» **PROVIDED INFORMATION**:
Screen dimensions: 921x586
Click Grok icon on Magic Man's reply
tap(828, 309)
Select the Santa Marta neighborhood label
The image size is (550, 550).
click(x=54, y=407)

» **WRITTEN REQUEST**:
Reproduce the records above line for line, keeping every character unchanged.

» **FINAL ANSWER**:
Screen dimensions: 921x586
Click Grok icon on Magic Man's reply
tap(828, 309)
Select the Santa Marta neighborhood label
The image size is (550, 550).
click(x=54, y=407)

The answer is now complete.